### Required action
Return the records word for word. Any pictures in them are not part of the copy.

Segment Open

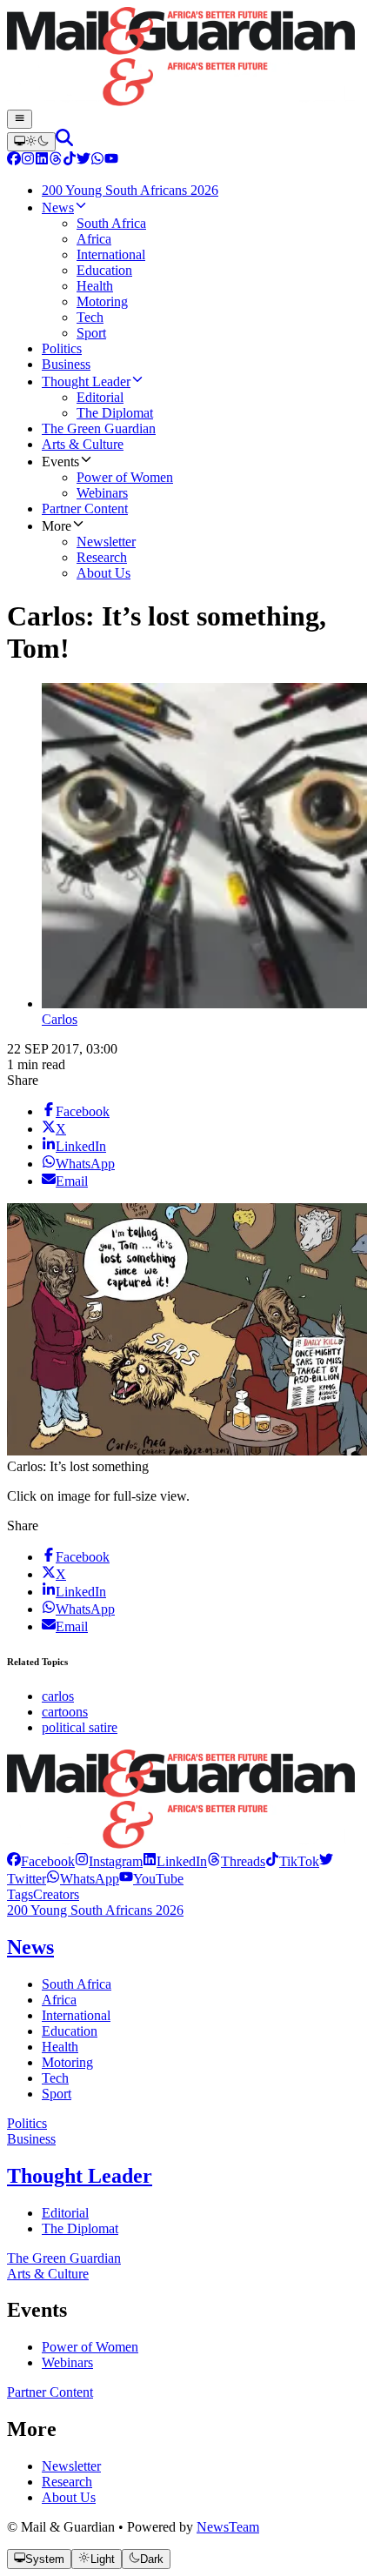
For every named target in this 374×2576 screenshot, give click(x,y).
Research (67, 2481)
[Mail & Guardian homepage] (187, 58)
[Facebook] (14, 160)
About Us (69, 2497)
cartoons (65, 1711)
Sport (56, 2093)
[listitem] (41, 1861)
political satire (79, 1727)
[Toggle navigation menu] (19, 119)
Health (60, 2046)
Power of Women (90, 2346)
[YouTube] (111, 160)
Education (69, 2031)
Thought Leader (79, 2176)
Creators (56, 1894)
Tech (55, 2078)
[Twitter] (83, 160)
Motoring (67, 2062)
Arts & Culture (48, 2273)
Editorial (65, 2212)
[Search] (64, 141)
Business (31, 2138)
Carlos (59, 1019)
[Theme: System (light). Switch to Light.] (31, 141)
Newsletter (71, 2466)
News (30, 1947)
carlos (58, 1696)
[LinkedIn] (42, 160)
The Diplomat (80, 2228)
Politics (27, 2123)
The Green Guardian (64, 2258)
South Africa (76, 1984)
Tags (20, 1894)
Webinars (67, 2362)
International (76, 2015)
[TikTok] (70, 160)
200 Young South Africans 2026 (95, 1910)
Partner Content (50, 2392)
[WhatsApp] (97, 160)
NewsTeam (228, 2526)
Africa (59, 1999)
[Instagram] (28, 160)
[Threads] (56, 160)
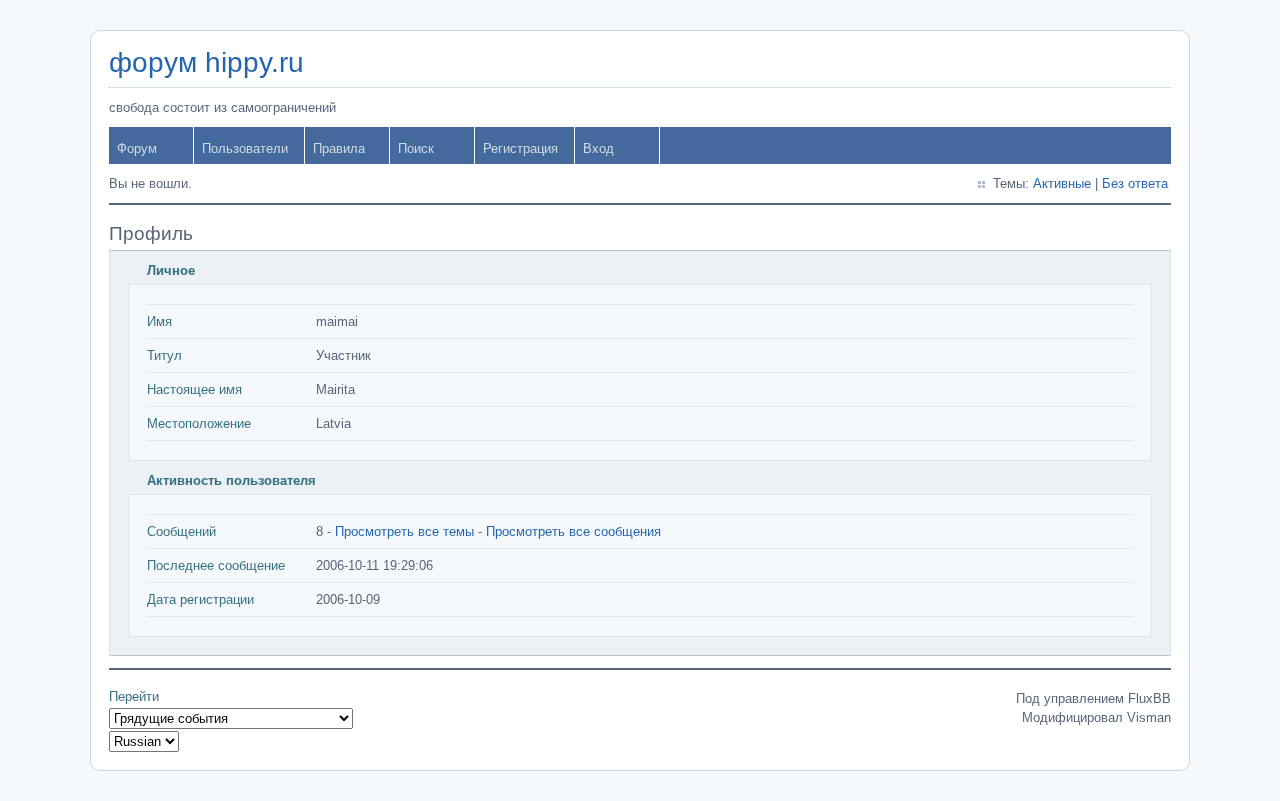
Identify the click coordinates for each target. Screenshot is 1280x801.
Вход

Segment Closed

### Task result
For every named target in this 374×2576 screenshot, give click(x,y).
Research (67, 2481)
[Mail & Guardian homepage] (187, 58)
[Facebook] (14, 160)
About Us (69, 2497)
cartoons (65, 1711)
Sport (56, 2093)
[listitem] (41, 1861)
political satire (79, 1727)
[Toggle navigation menu] (19, 119)
Health (60, 2046)
Power of Women (90, 2346)
[YouTube] (111, 160)
Education (69, 2031)
Thought Leader (79, 2176)
Creators (56, 1894)
Tech (55, 2078)
[Twitter] (83, 160)
Motoring (67, 2062)
Arts & Culture (48, 2273)
Editorial (65, 2212)
[Search] (64, 141)
Business (31, 2138)
Carlos (59, 1019)
[Theme: System (light). Switch to Light.] (31, 141)
Newsletter (71, 2466)
News (30, 1947)
carlos (58, 1696)
[LinkedIn] (42, 160)
The Diplomat (80, 2228)
Politics (27, 2123)
The Green Guardian (64, 2258)
South Africa (76, 1984)
Tags (20, 1894)
Webinars (67, 2362)
International (76, 2015)
[TikTok] (70, 160)
200 Young South Africans 2026 (95, 1910)
Partner Content (50, 2392)
[WhatsApp] (97, 160)
NewsTeam (228, 2526)
Africa (59, 1999)
[Instagram] (28, 160)
[Threads] (56, 160)
Identify the click coordinates for each target. Screenshot is 1280x801.
Вход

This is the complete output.